Rost: Der Stellenwert, den ich hier habe, ist riesig, und als Kapitän stehe ich auch in der Verantwortung. Der besondere Spaß und Reiz in Cottbus liegt einfach darin begründet, bei einem kleinen Verein etwas mitaufbauen und bewirken zu können statt bei einem großen Team nur mitzulaufen. Ob neue Tribüne oder Mannschaftsbus, die Infrastruktur in Cottbus ist gewachsen. Ich konzentriere mich jedenfalls voll auf Energie und gebe alles für den Verein.
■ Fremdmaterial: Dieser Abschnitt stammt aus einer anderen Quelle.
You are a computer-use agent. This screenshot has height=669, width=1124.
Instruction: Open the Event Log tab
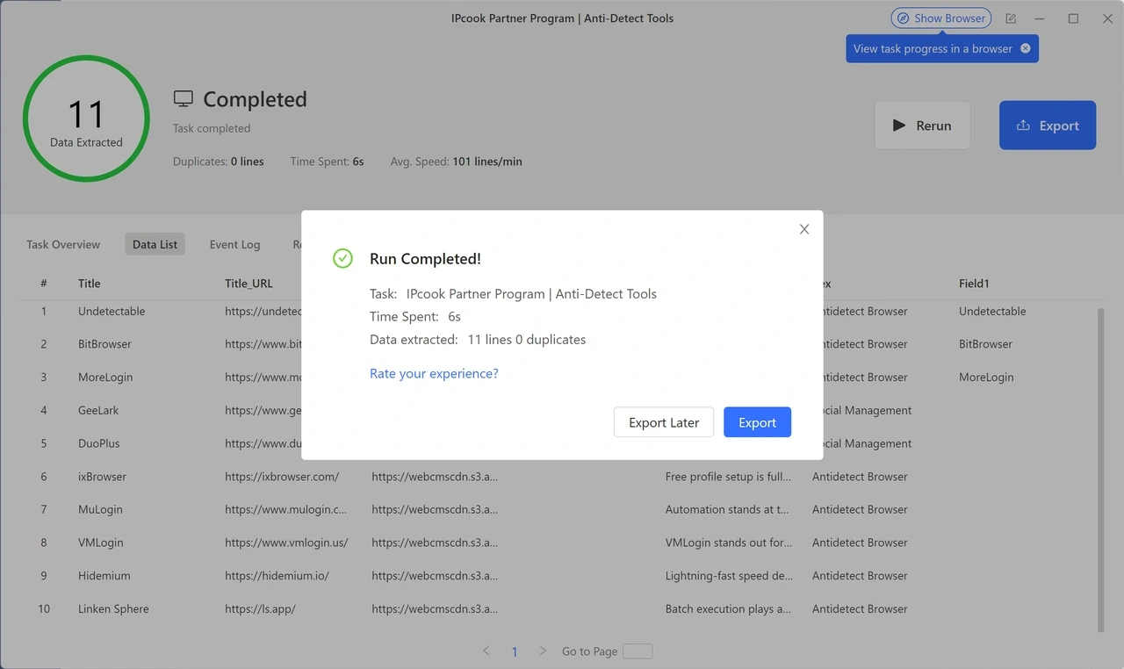(x=234, y=244)
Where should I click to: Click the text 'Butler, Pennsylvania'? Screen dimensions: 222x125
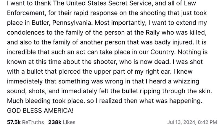pos(61,23)
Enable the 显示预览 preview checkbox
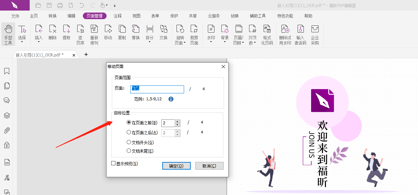 113,163
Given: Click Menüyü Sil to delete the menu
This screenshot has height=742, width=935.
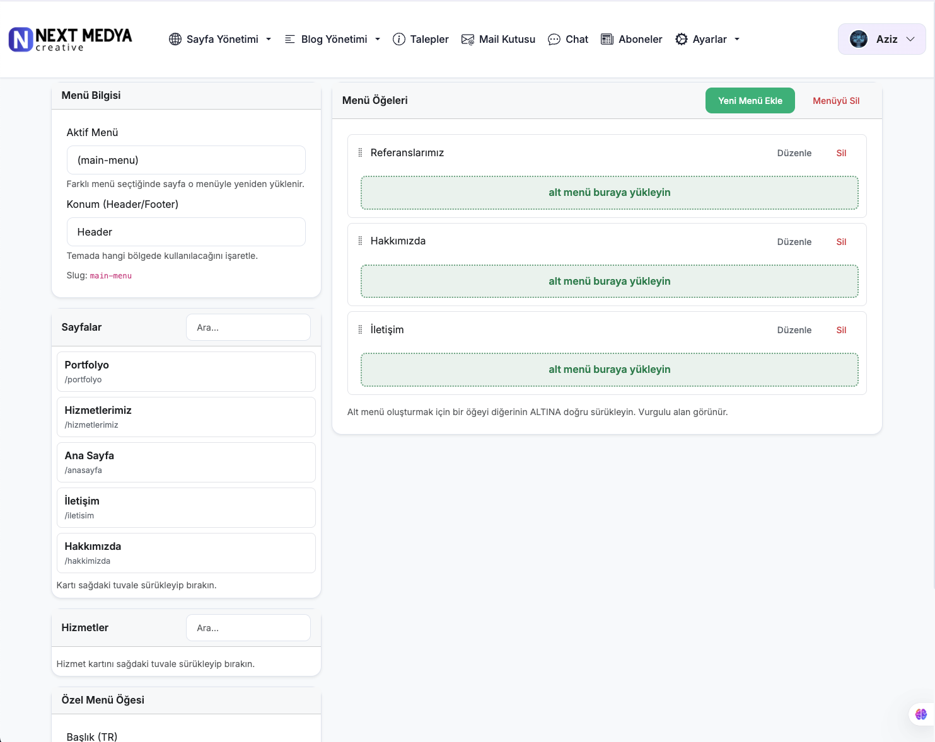Looking at the screenshot, I should [x=836, y=101].
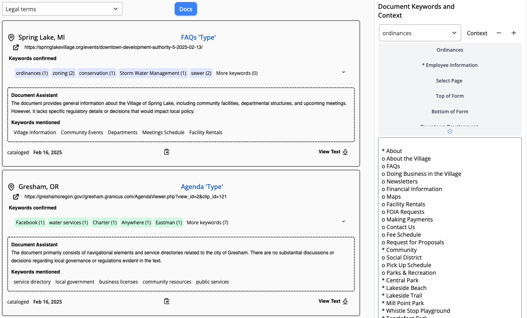The width and height of the screenshot is (527, 318).
Task: Open the ordinances keyword dropdown
Action: pos(420,33)
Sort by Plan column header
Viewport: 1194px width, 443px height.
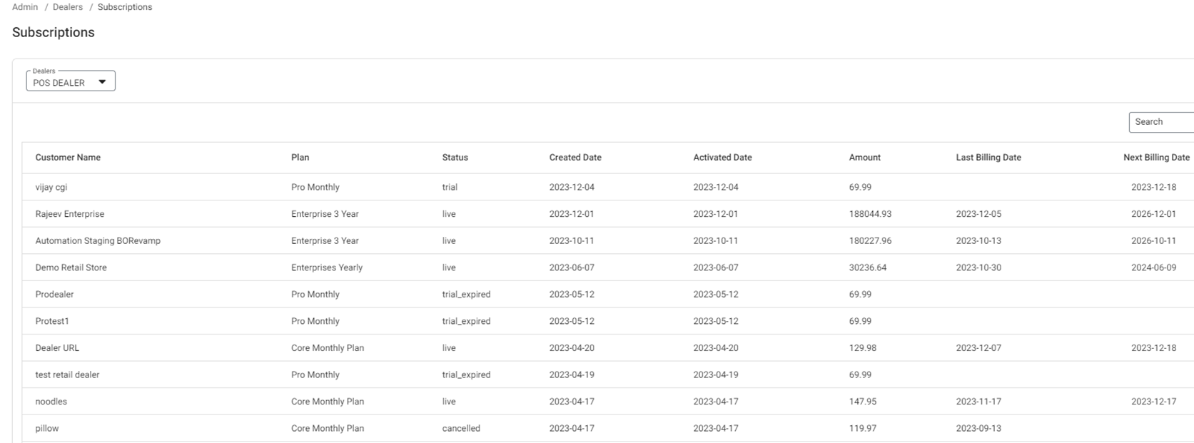click(x=300, y=158)
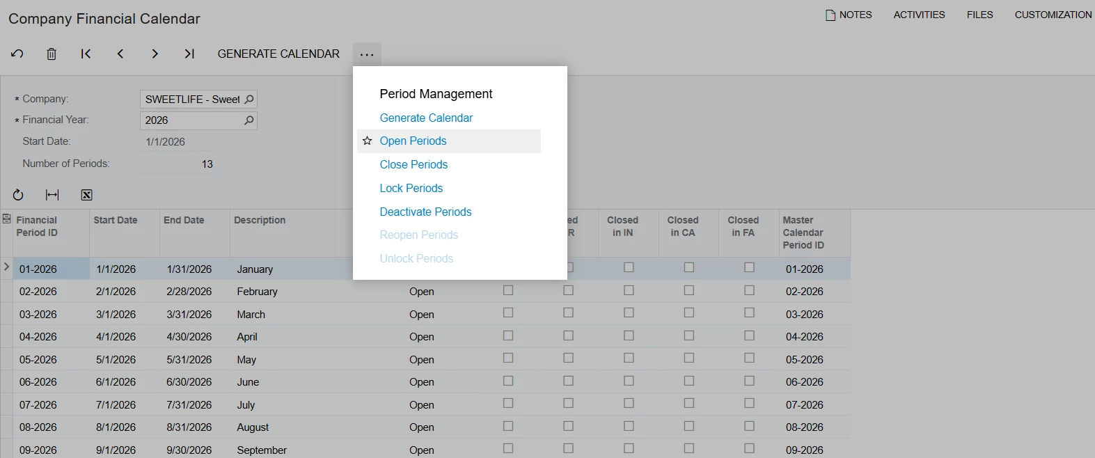The image size is (1095, 458).
Task: Click the GENERATE CALENDAR toolbar button
Action: 278,54
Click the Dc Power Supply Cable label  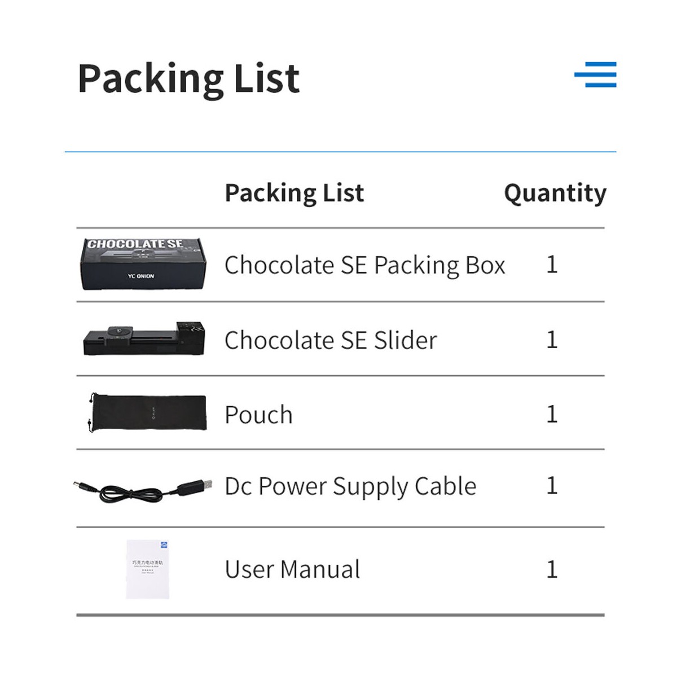coord(350,486)
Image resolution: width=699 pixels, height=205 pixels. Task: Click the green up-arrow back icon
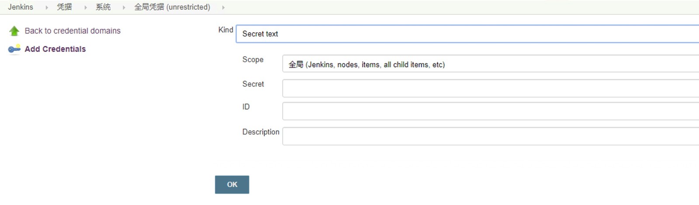tap(14, 31)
Andererseits weiß ich auch, dass der Profifußball ein schnelllebiges Geschäft ist.

Sie haben die drei Cottbuser Bundesliga-Trainer erlebt: Geyer, Sander und Prasnikar, die alle als "harte Hunde" gelten. Wer ist der größere Schleifer?

Rost: Alle drei sind Trainer der alten Schule, die hart arbeiten lassen. Und alle sind Disziplin-Fanatiker. Da gibt es nur spezifische Unterschiede - und insofern würde ich Ede Geyer eher als Schleifer, Prasnikar als Taktikfuchs und Sander als akribischen Arbeiter bezeichnen.

Beim Club haben Sie 1997 Ihr Profidebüt gefeiert. Haben Sie noch Kontakte zum Verein?

Rost: Ja - und das kurioserweise gegen Cottbus im Stadion der Freundschaft, als ich kurz vor Schluss von Felix Magath eingewechselt worden bin! Ansonsten gibt es zum 1.FCN keine Kontakte mehr, ich habe ja auch mit keinem Spieler aus dem aktuellen Kader mehr zusammengespielt. Verbindungen gibt's aber natürlich noch zu Zeugwart Chico Voigt. Außerdem werden am Sonntag über 30 Verwandte und Freunde von mir auf der Tribüne sitzen.